President Recep Tayyip Erdoğan pledged a wide range of economic reforms and underscored that the government will seize the four and a half years of no elections until 2023 as an opportunity to carry out much needed reforms

Now that the March 31 municipal elections have been left behind, the government and the private sector plan to focus on implementing expansive economic reforms. In his first statement on election night, President Recep Tayyip Erdoğan drew attention to the four-and-a-half-year period in which no elections will be held. Erdoğan said his ruling Justice and Development Party (AK Party) and government will seize as a period of miscellaneous reforms to ensure sustainable and healthy growth and fair distribution of wealth during this time. In both his speeches in Istanbul and Ankara, Erdoğan stressed that the government will ramp up efforts to swiftly accomplish much-needed structural reforms. "We have a very important reform program on our agenda. Turkey will implement a strong economic program without any compromise from free market rules," he said during his address to citizens in Istanbul. Also in his balcony address in the Turkish capital Ankara, Erdoğan reiterated the government's commitment to a far-reaching reform package.

"All issues that require resolution will be attended to and settled with a reformist approach," the president said. "We have obstructed the attacks against our economy, and the reforms will enable us to build an economic structure more resistant to such attacks," he continued.

During the four and half years heading toward 2023, the primary goal is to fortify the economy, sustain a growth performance based on technology and export and increase employment, the president highlighted.

On April 8, the government will launch a comprehensive new reform package geared toward improving the country's economic outlook, according to an announcement made by Treasury and Finance Minister Berat Albayrak last week.

The economy administration, led by Albayrak, has been working on a reform package for some time now.
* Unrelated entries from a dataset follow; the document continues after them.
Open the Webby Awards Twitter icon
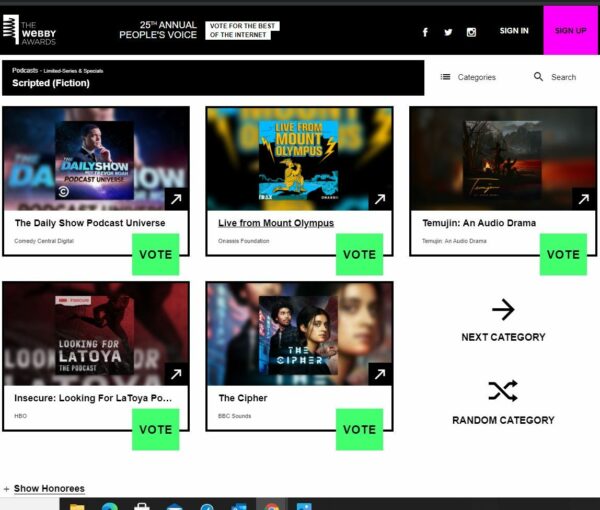(x=448, y=32)
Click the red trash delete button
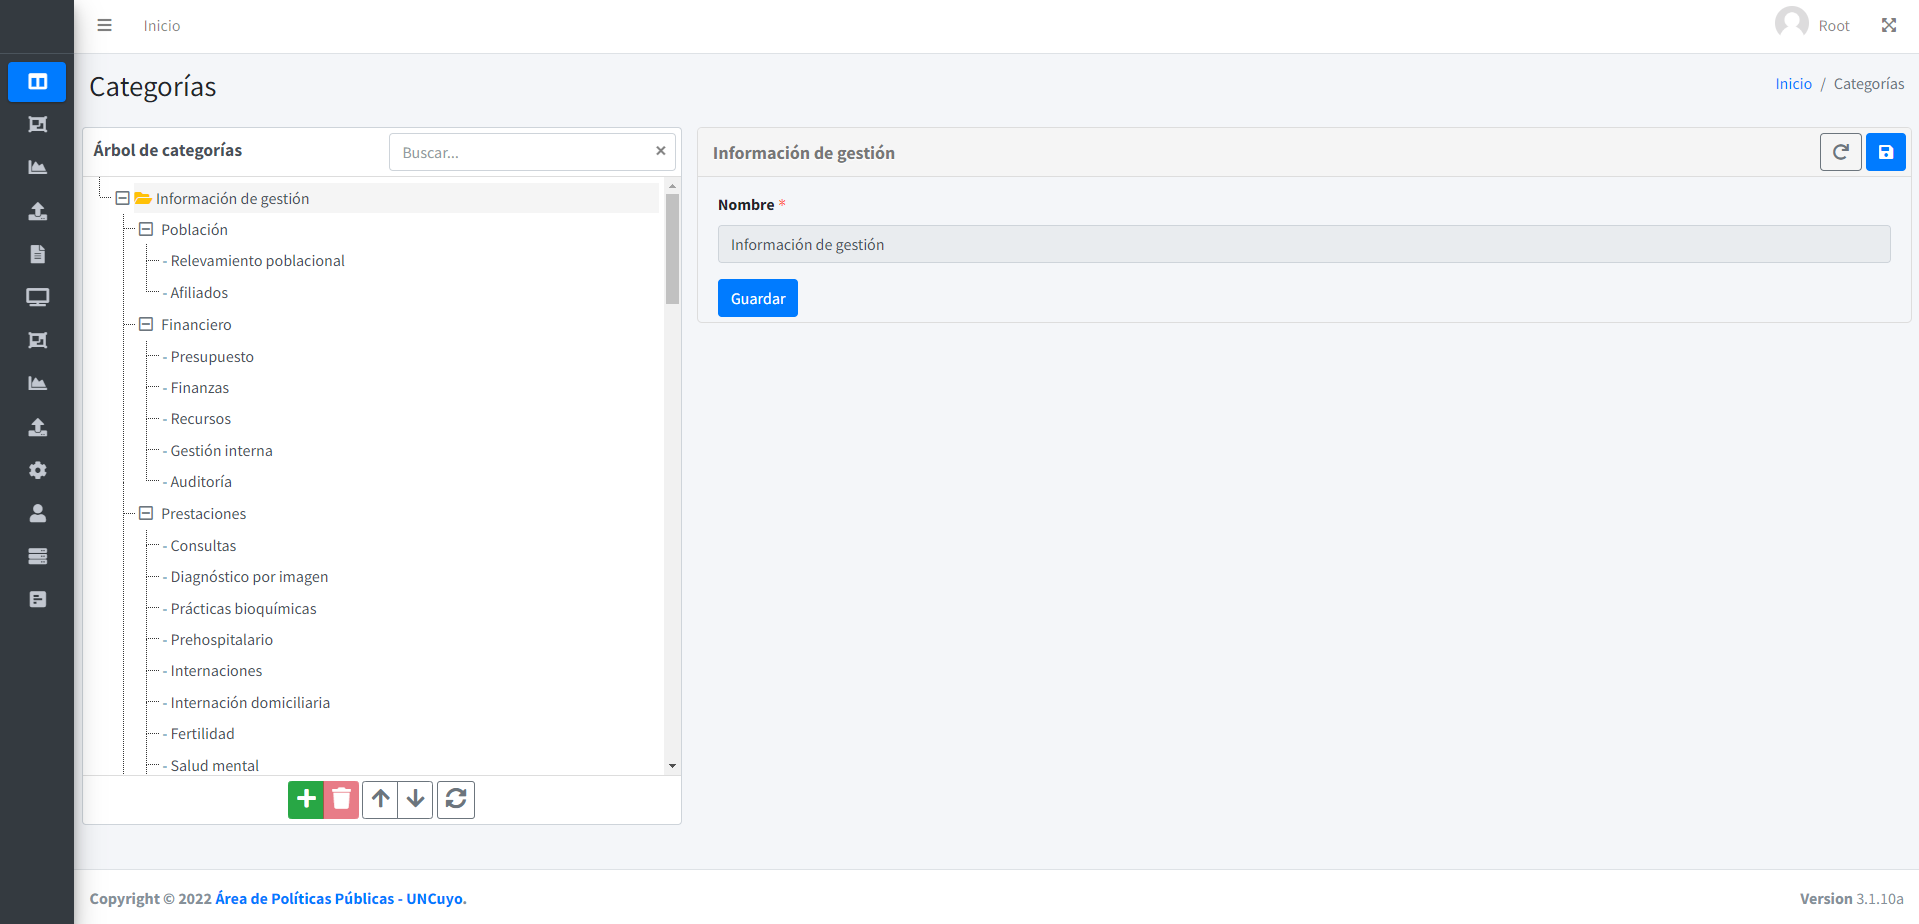 pyautogui.click(x=341, y=800)
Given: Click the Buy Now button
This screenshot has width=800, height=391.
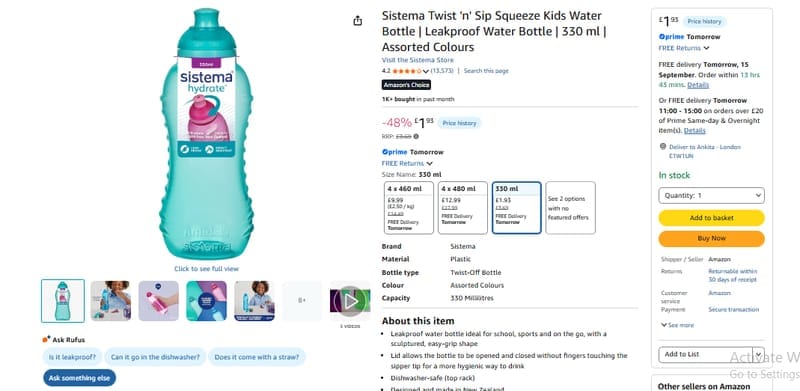Looking at the screenshot, I should (711, 238).
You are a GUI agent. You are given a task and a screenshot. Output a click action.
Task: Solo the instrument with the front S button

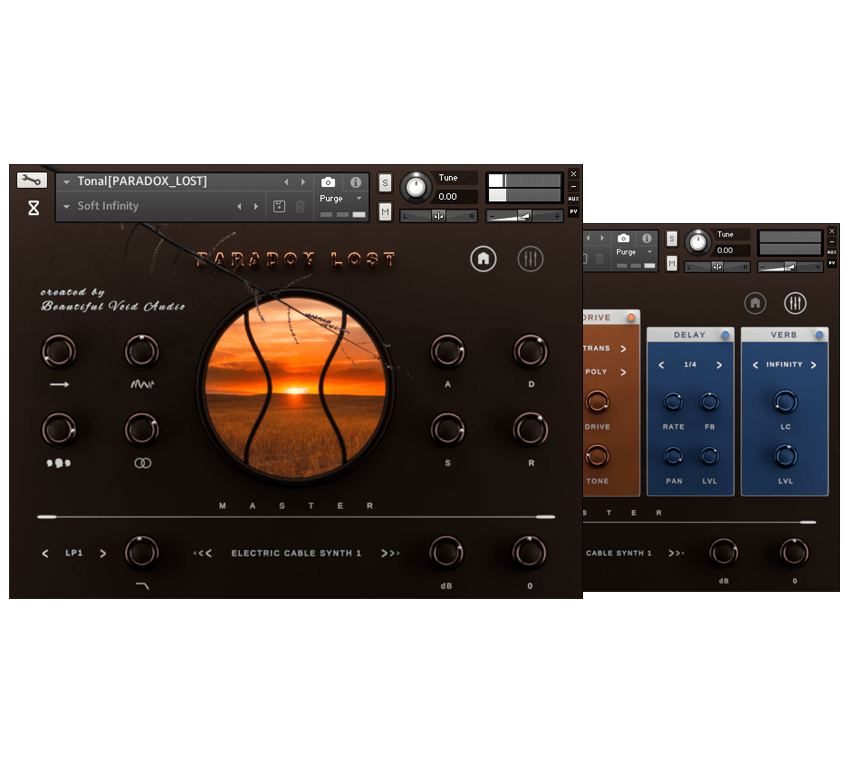tap(385, 183)

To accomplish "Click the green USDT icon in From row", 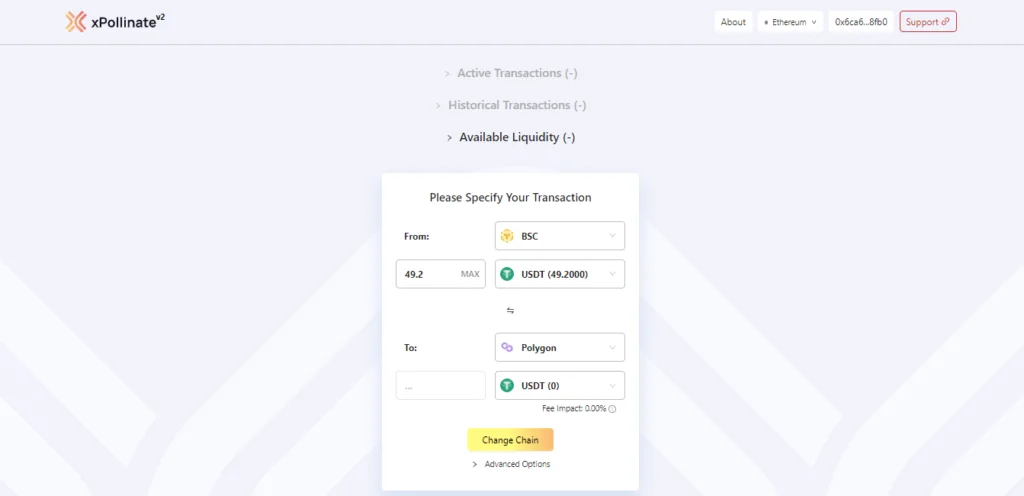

It includes significant changes in the tax regime, financial structure, agricultural policies and capital markets. The new economic road map that the new reform package will lay out stipulates a fairer and more inclusive tax regime, reducing indirect taxes.

The transition to a registered economy will be expedited with the measures included in the new road map, while the financial structure will be redesigned. With the goal of expanding capital markets, the reforms will include steps to establish a new fund, regulations to boost Istanbul's ranking as an international financial center and the diversification of financial derivatives.

Moreover, plans to reduce unemployment and ensure a fairer distribution of income will be implemented. Production plans in agriculture will be included in the program, while the incentive system will be redesigned. Some analysts also expect that the wide range of reforms will also expand into the legal sphere.

In September 2018, Albayrak also announced the New Economic Program (NEP) that outlined a broad guideline for the economic rebalancing period. The program shared forecasts for growth, inflation, unemployment and the current account deficit, while suggesting principles to manage these macroeconomic indicators. In 2018, the Turkish economy registered 2.6 percent growth despite turbulent times while shrinking by 3 percent in the last quarter of the year.

In a note shared with the clients, British bank Standard Chartered stressed that the commitment to tight fiscal and monetary policy is important for Turkey's economic and funding outlook. "These were the key elements that allowed for Turkey's emergence from its 2018 foreign currency fluctuations.

The bank noted three significant areas to watch in the post-election period. The first is the inflation data, which will be announced on Wednesday. The second is the unemployment rate, which came in at 11 percent last year, and the central government release on April 15.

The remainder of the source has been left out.